Kim Osborn was instrumental in the launch of an innovative new course that provides first-year medical students with early patient experience, and this is one of the many reasons she was awarded an Inspiring Change Leadership Award. The course, called “Walk With Me: A Patient-Centered Exploration of Health and the Health Care System,” pairs medical students with patients and their families to jointly explore health-related topics through a series of workshops. Students and patient partners also meet monthly outside of the classroom in clinical and nonclinical settings.

“She’s the most creative, supportive, innovative and effective administrative partner that I’ve ever worked with,” said Erika Schillinger, MD, clinical professor of primary care and population health and director of the Stanford Healthcare Innovations and Experiential Learning Directive. “She is always looking for opportunities to align our work with the broader missions of Stanford, and it is a joy to craft programs with her. The ‘Walk With Me’ course is an example: We are now building human connections between caregivers, medical students, physician-assistants and patients from the first days of medical student training.”

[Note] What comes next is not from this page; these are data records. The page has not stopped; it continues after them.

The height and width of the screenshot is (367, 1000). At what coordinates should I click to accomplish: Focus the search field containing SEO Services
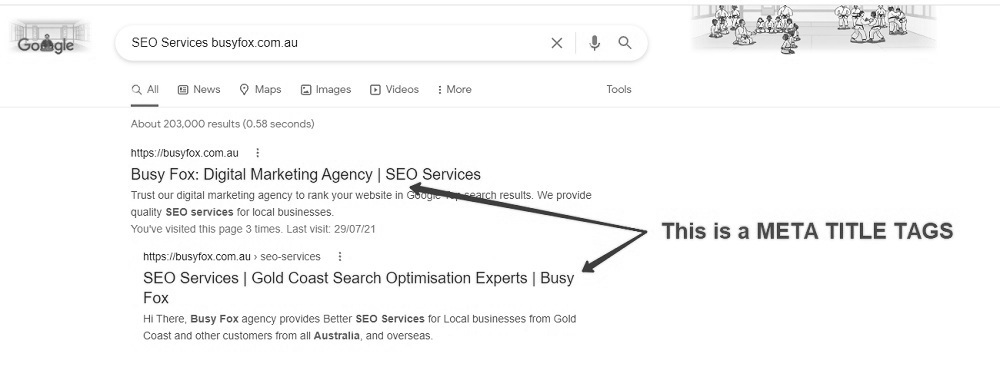[332, 43]
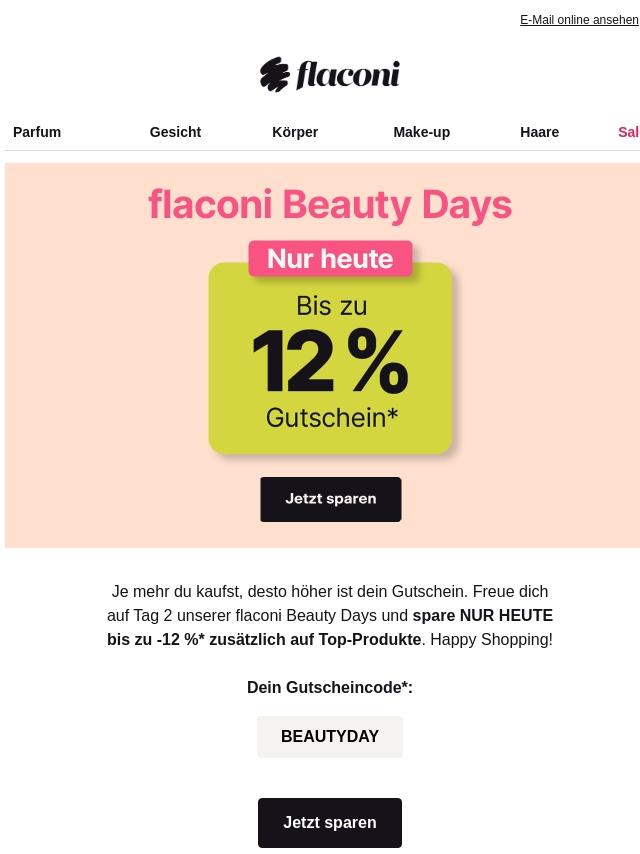
Task: Click the flaconi Beauty Days headline
Action: coord(330,205)
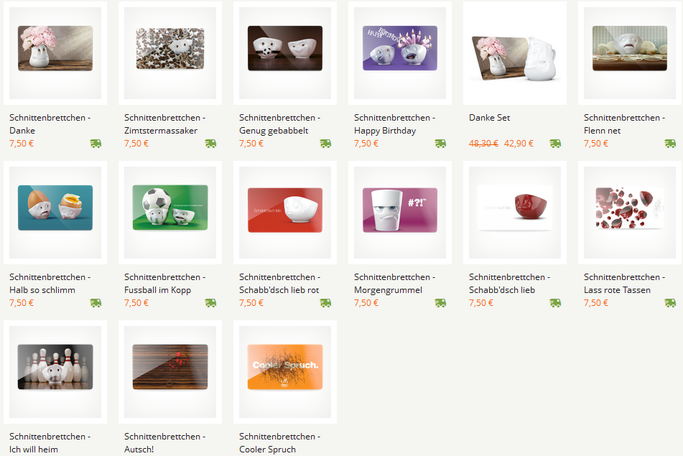Click truck icon beside Morgengrummel price
The image size is (683, 456).
pos(440,303)
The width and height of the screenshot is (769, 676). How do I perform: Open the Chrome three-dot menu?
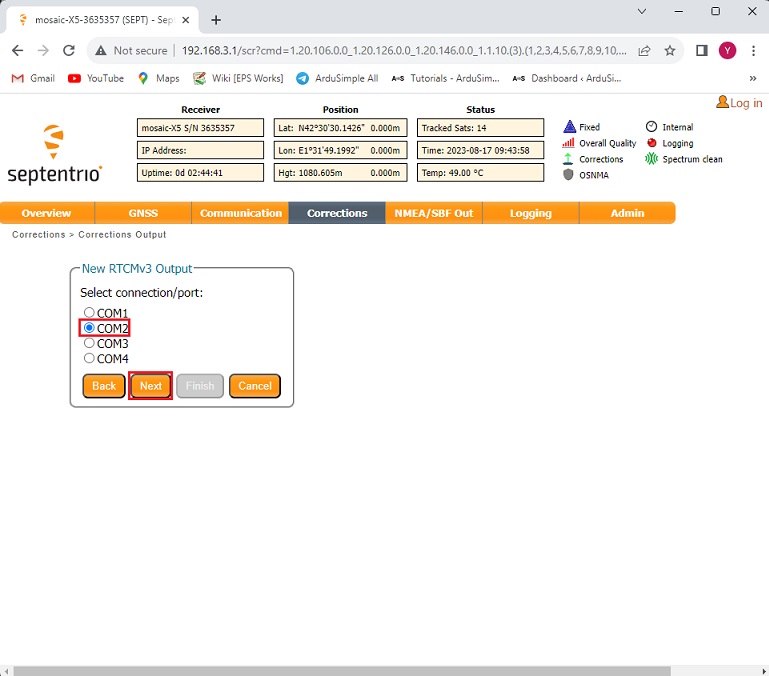(752, 50)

When asked about what she likes best about working at Stanford, Osborn said, “I enjoy making broad impacts, finding innovative ways to add value and removing barriers to progress for a variety of customers. This often requires building relationships across institutions.”

On a personal level, Osborn appreciates the university’s many opportunities for career growth. “With management and faculty support, I was able to earn a master’s in public administration and contribute to academic presentations and publications. These experiences over the last eight years have expanded my perspective on the value of staff at Stanford.” Shannon Monahan

When she joined the office in March 2006, postdoctoral scholars were appointed through a laborious paper-based process. Monahan served as the technical lead in designing an online platform that streamlined the appointment processes and enabled the collection of data that could be used to understand the postdoctoral experience at Stanford. Since that time, she has continuously advocated for improvements to the myriad systems that impact postdoctoral administration. For example, she pushed for a policy change that allowed postdoctoral registration fees to be automatically charged to applicable projects. This saved hundreds of hours of administrative work each year over all the schools and eliminated the surprise collection notices delivered to postdocs who were unaware of the erroneous bills. She also helped guide the redesign of the graduate financial system, a platform which now features a separate module for paying postdocs.

“Monahan’s analytical talents, attention to detail, understanding of arcane systems and ability to work with a wide range of people have made her an immeasurably effective change agent,” said Sofie Kleppner, PhD, associate dean for postdoctoral affairs.

She was also instrumental in the establishment and administration of a hardship fund for postdoctoral scholars, which covers expenses such as housing and child care for postdocs. Her analyses were invaluable in modeling the impact of the recent increase in the minimum postdoctoral salary to $60,000, as was recently announced by the provost.

“Through her outstanding ability and remarkable dedication, Shannon has generated and analyzed the data supporting the efforts of university leadership and the faculty to provide the best possible environment for postdoctoral training,” said Will Talbot, PhD, senior associate dean for graduate education and postdoctoral affairs. “Her deep knowledge and thoughtful approach have been recognized by the National Science Foundation, which has consulted with her on its surveys and panel discussions.”

Monahan attributes her success, at least in part, to the work ethic that her parents instilled in her while growing up on the Jersey Shore. She plans to use the award money for a trip to Ireland to visit her ancestral homeland and meet a few long-lost relatives.